Clang, Clang, Clang Went the Governor
We can probably stop calling him 'Mayor Pat' about now
Oh, merciful heavens. What the hell is Pat McCrory doing?
A few points:
a) You can argue all you want about whether the streetcar is a good idea, and whether the city ought to be using property tax revenue to pay for it. (For the record, I’m on the fence. I think it could have significant long-term benefits, but it is hard to justify the expense when the economy’s still lousy.) But Pat McCrory’s say on this as a public official expired when his seventh term as mayor did.
b) As mayor, McCrory never missed a chance to carp about heavy-handed state government. Apparently it matters only whose heavy hand it is.

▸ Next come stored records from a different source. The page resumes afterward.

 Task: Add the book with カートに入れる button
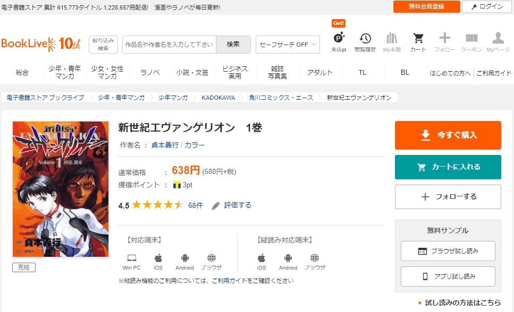448,167
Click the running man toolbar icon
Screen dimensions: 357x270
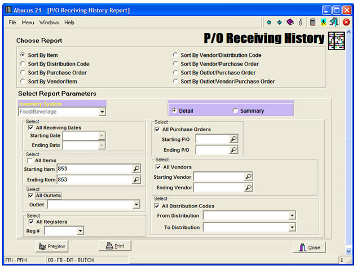[x=323, y=23]
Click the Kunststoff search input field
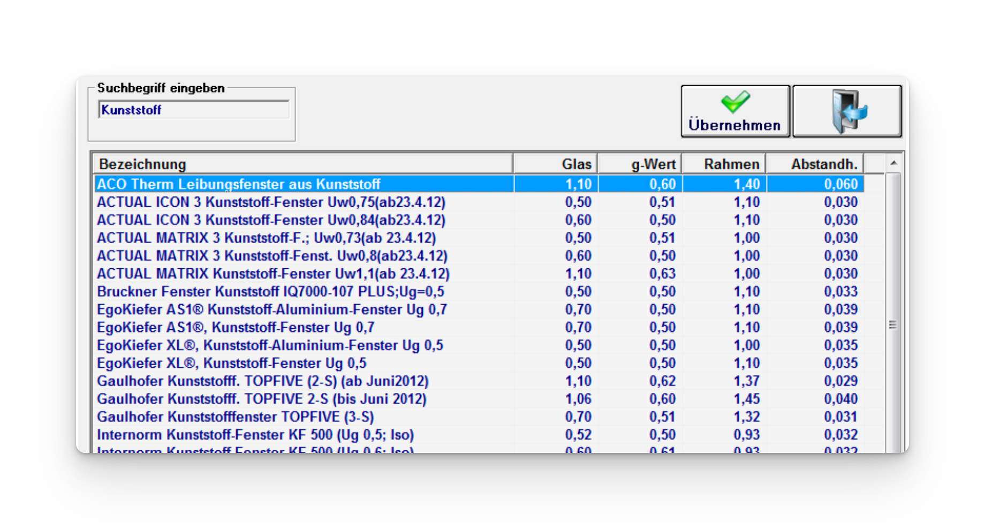This screenshot has height=529, width=985. [193, 110]
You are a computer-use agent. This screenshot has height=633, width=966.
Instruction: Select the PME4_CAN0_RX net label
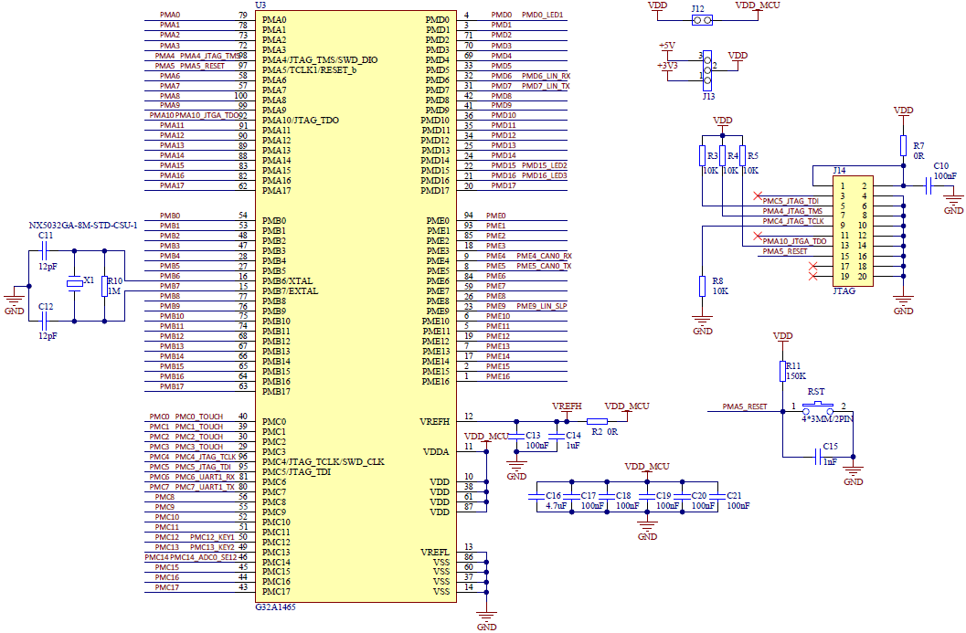[544, 257]
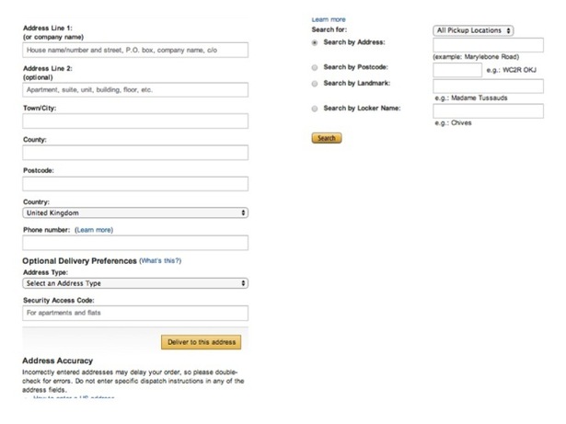Open the Learn more link beside Phone number

tap(94, 230)
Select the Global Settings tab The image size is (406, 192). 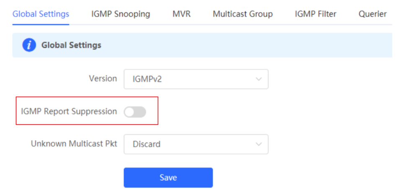[x=41, y=14]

c) For McCrory — who knows good and damn well how important the light-rail line to University City is to Charlotte’s growth — to issue some unibuttocked, vague threat to withhold state funding if the streetcar plan proceeds is just … slimy. Sorry. There’s not really a nice way to put it. And to do it that backhandedly — in an apparent aside to Bob Hagemann and Ron Kimble during a meeting about using state money for Bank of America Stadium improvements, of all things — is, let’s be frank, bush league. I don’t blame Anthony Foxx for getting royally pissed off.
During his campaign for governor, McCrory painted himself as an “outsider,” somebody who wasn’t wise in the ways of state government. It’s showing. This week alone, he’s riled up the entire UNC system and spat in the eye of his old city. Next week, I guess, we can expect him to visit Kannapolis and urinate on the Dale Earnhardt statue.
Update, 2/4: He apparently was just trying to help. OK, maybe Gov. Pat deserves some benefit of some doubt, the idea being that he wasn’t threatening to withhold streetcar money himself, just alerting Hagemann and Kimble that the anti-government rabble at the Legislative Building thinks Charlotte buys too many nice things. (Because it just wouldn’t be the General Assembly if hog farmers from Sampson County couldn’t grumble about fancy taxpayer-funded gewgaws like streetcars an’ such in the big town. Whoever heard of such a thing?)
Still, the city attorney and deputy city manager felt odd enough about the exchange to register their discomfort in their memo to the mayor and council (” …we are uncomfortable with the position we are in”). And if it wasn’t actual “meddling” — given McCrory’s well-established public opposition to going outside the transit fund for the streetcar — it was clearly a case of the once-King of Charlotte failing to appreciate that he’d abdicated the throne.